• **Task to carry out**
The expected answer is all of the entries, written out exactly.
>>>
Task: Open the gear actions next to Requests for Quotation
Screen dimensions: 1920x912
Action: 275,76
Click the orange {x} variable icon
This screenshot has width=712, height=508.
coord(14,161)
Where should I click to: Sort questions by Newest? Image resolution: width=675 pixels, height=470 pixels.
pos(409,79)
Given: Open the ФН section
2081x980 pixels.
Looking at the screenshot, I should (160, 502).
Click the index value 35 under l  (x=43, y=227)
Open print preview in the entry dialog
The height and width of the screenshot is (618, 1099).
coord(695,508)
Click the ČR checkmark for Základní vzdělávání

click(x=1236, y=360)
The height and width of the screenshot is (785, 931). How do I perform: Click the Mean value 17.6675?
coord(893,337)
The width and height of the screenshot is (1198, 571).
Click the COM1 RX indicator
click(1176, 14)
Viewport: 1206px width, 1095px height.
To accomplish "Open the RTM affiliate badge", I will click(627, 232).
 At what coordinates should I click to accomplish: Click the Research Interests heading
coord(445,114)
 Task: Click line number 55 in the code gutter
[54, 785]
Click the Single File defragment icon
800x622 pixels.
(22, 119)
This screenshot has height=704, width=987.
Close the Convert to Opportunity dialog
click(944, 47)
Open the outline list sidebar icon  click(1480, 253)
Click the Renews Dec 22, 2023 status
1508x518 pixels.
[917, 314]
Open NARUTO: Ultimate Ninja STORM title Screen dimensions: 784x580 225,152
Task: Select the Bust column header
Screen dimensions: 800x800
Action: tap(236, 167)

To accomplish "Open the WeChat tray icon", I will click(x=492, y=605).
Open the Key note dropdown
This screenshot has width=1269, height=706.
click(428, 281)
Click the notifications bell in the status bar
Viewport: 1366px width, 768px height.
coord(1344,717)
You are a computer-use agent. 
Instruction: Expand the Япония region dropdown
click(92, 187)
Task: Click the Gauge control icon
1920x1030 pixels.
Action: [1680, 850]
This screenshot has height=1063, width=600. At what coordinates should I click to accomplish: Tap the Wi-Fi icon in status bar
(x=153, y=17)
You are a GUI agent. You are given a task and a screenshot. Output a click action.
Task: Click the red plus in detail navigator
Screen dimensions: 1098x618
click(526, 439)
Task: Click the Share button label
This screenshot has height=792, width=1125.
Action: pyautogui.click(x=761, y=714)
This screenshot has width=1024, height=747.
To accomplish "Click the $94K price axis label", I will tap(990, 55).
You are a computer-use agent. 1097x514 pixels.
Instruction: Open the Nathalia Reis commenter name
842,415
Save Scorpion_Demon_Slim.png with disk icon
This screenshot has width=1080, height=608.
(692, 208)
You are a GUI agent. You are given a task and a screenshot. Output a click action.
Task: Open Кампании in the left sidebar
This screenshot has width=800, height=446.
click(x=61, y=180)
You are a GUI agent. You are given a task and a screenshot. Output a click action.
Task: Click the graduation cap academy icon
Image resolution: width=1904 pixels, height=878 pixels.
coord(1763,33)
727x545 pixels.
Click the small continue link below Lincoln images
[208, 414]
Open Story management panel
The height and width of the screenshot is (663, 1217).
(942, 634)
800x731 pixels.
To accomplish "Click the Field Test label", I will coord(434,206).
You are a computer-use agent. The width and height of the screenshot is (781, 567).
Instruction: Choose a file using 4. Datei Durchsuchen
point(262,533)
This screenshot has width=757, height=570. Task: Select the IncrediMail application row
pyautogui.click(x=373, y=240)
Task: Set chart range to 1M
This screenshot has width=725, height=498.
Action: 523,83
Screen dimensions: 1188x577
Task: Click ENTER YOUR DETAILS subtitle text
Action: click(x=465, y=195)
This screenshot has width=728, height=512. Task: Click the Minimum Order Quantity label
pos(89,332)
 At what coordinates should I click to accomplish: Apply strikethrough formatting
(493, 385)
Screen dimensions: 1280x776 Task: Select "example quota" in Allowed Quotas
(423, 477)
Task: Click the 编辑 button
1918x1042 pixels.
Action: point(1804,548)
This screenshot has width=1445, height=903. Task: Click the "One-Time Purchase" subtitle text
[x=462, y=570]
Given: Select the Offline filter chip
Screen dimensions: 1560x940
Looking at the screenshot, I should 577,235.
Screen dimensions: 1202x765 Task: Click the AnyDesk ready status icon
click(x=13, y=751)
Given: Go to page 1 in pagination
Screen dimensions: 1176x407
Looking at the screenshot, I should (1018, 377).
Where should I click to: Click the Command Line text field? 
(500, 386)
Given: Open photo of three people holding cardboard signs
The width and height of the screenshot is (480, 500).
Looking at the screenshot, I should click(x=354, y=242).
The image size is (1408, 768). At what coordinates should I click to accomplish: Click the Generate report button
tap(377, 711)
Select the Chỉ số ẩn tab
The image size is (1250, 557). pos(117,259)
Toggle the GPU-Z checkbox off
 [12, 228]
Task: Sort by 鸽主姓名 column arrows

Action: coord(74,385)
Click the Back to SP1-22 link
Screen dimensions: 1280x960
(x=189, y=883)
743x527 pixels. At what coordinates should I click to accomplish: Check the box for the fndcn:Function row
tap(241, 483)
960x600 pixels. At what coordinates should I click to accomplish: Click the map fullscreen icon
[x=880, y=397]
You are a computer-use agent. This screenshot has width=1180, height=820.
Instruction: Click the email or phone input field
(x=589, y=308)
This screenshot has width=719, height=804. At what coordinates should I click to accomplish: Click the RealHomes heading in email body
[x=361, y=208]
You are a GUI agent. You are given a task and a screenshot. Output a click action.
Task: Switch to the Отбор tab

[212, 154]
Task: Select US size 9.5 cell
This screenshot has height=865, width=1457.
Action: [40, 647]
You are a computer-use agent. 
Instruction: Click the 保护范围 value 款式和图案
<<<
• **Solution for this exercise**
Task: Open the gear actions next to Requests for Quotation
Screen dimensions: 1920x912
Action: 275,76
Click the orange {x} variable icon
This screenshot has width=712, height=508.
coord(14,161)
Where should I click to: Sort questions by Newest? Image resolution: width=675 pixels, height=470 pixels.
pos(409,79)
Given: Open the ФН section
2081x980 pixels.
Looking at the screenshot, I should (160, 502).
Click the index value 35 under l  (x=43, y=227)
Open print preview in the entry dialog
The height and width of the screenshot is (618, 1099).
coord(695,508)
Click the ČR checkmark for Základní vzdělávání

click(x=1236, y=360)
The height and width of the screenshot is (785, 931). How do I perform: Click the Mean value 17.6675?
coord(893,337)
The width and height of the screenshot is (1198, 571).
Click the COM1 RX indicator
click(1176, 14)
Viewport: 1206px width, 1095px height.
To accomplish "Open the RTM affiliate badge", I will click(627, 232).
 At what coordinates should I click to accomplish: Click the Research Interests heading
coord(445,114)
 Task: Click line number 55 in the code gutter
[54, 785]
Click the Single File defragment icon
800x622 pixels.
(22, 119)
This screenshot has height=704, width=987.
Close the Convert to Opportunity dialog
click(944, 47)
Open the outline list sidebar icon  click(1480, 253)
Click the Renews Dec 22, 2023 status
1508x518 pixels.
[917, 314]
Open NARUTO: Ultimate Ninja STORM title Screen dimensions: 784x580 225,152
Task: Select the Bust column header
Screen dimensions: 800x800
Action: tap(236, 167)

To accomplish "Open the WeChat tray icon", I will click(x=492, y=605).
Open the Key note dropdown
This screenshot has width=1269, height=706.
click(428, 281)
Click the notifications bell in the status bar
Viewport: 1366px width, 768px height.
coord(1344,717)
You are a computer-use agent. 
Instruction: Expand the Япония region dropdown
click(92, 187)
Task: Click the Gauge control icon
1920x1030 pixels.
Action: [1680, 850]
This screenshot has height=1063, width=600. At what coordinates should I click to accomplish: Tap the Wi-Fi icon in status bar
(x=153, y=17)
You are a GUI agent. You are given a task and a screenshot. Output a click action.
Task: Click the red plus in detail navigator
Screen dimensions: 1098x618
click(526, 439)
Task: Click the Share button label
This screenshot has height=792, width=1125.
Action: pyautogui.click(x=761, y=714)
This screenshot has width=1024, height=747.
To accomplish "Click the $94K price axis label", I will tap(990, 55).
You are a computer-use agent. 1097x514 pixels.
Instruction: Open the Nathalia Reis commenter name
842,415
Save Scorpion_Demon_Slim.png with disk icon
This screenshot has width=1080, height=608.
(692, 208)
You are a GUI agent. You are given a task and a screenshot. Output a click action.
Task: Open Кампании in the left sidebar
This screenshot has width=800, height=446.
click(x=61, y=180)
You are a GUI agent. You are given a task and a screenshot. Output a click action.
Task: Click the graduation cap academy icon
Image resolution: width=1904 pixels, height=878 pixels.
coord(1763,33)
727x545 pixels.
Click the small continue link below Lincoln images
[208, 414]
Open Story management panel
The height and width of the screenshot is (663, 1217).
(942, 634)
800x731 pixels.
To accomplish "Click the Field Test label", I will coord(434,206).
You are a computer-use agent. The width and height of the screenshot is (781, 567).
Instruction: Choose a file using 4. Datei Durchsuchen
point(262,533)
This screenshot has width=757, height=570. Task: Select the IncrediMail application row
pyautogui.click(x=373, y=240)
Task: Set chart range to 1M
This screenshot has width=725, height=498.
Action: 523,83
Screen dimensions: 1188x577
Task: Click ENTER YOUR DETAILS subtitle text
Action: click(x=465, y=195)
This screenshot has width=728, height=512. Task: Click the Minimum Order Quantity label
pos(89,332)
 At what coordinates should I click to accomplish: Apply strikethrough formatting
(493, 385)
Screen dimensions: 1280x776 Task: Select "example quota" in Allowed Quotas
(423, 477)
Task: Click the 编辑 button
1918x1042 pixels.
Action: point(1804,548)
This screenshot has width=1445, height=903. Task: Click the "One-Time Purchase" subtitle text
[x=462, y=570]
Given: Select the Offline filter chip
Screen dimensions: 1560x940
Looking at the screenshot, I should 577,235.
Screen dimensions: 1202x765 Task: Click the AnyDesk ready status icon
click(x=13, y=751)
Given: Go to page 1 in pagination
Screen dimensions: 1176x407
Looking at the screenshot, I should (1018, 377).
Where should I click to: Click the Command Line text field? 
(500, 386)
Given: Open photo of three people holding cardboard signs
The width and height of the screenshot is (480, 500).
Looking at the screenshot, I should click(x=354, y=242).
The image size is (1408, 768). At what coordinates should I click to accomplish: Click the Generate report button
tap(377, 711)
Select the Chỉ số ẩn tab
The image size is (1250, 557). pos(117,259)
Toggle the GPU-Z checkbox off
 [12, 228]
Task: Sort by 鸽主姓名 column arrows

Action: coord(74,385)
Click the Back to SP1-22 link
Screen dimensions: 1280x960
(x=189, y=883)
743x527 pixels. At what coordinates should I click to accomplish: Check the box for the fndcn:Function row
tap(241, 483)
960x600 pixels. At what coordinates should I click to accomplish: Click the map fullscreen icon
[x=880, y=397]
You are a computer-use agent. This screenshot has width=1180, height=820.
Instruction: Click the email or phone input field
(x=589, y=308)
This screenshot has width=719, height=804. At what coordinates should I click to accomplish: Click the RealHomes heading in email body
[x=361, y=208]
You are a GUI agent. You are given a task and a screenshot. Output a click action.
Task: Switch to the Отбор tab

[212, 154]
Task: Select US size 9.5 cell
This screenshot has height=865, width=1457.
Action: [40, 647]
You are a computer-use agent. 
Instruction: Click the 保护范围 value 款式和图案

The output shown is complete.